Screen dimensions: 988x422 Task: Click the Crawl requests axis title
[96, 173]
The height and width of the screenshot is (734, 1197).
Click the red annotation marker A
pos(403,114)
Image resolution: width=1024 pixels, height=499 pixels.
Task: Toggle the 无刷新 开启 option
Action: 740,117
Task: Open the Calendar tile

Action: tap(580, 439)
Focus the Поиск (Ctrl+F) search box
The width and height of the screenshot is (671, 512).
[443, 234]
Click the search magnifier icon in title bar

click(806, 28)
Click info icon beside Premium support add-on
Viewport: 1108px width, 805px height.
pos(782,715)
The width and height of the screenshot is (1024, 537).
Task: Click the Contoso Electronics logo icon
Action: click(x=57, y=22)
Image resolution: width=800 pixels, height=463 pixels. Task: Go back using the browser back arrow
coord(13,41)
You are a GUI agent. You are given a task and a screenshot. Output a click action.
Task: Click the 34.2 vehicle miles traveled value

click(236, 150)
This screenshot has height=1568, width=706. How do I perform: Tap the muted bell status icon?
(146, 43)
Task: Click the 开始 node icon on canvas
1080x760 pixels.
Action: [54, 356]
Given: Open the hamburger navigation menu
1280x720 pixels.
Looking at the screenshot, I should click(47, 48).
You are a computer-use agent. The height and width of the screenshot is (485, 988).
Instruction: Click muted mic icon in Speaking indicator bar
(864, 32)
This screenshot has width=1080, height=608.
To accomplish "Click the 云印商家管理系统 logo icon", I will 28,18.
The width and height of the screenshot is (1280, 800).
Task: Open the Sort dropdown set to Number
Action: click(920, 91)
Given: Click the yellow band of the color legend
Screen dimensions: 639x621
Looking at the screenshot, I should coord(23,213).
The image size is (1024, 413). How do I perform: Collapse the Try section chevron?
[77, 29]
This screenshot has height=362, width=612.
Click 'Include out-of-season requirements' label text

• • • •

Note which lines carry the word "agent" in the material, then copy each of them.

You are a GUI agent. You are given a task and a screenshot. Output a click action.
You are a computer-use agent. The height and width of the screenshot is (485, 988).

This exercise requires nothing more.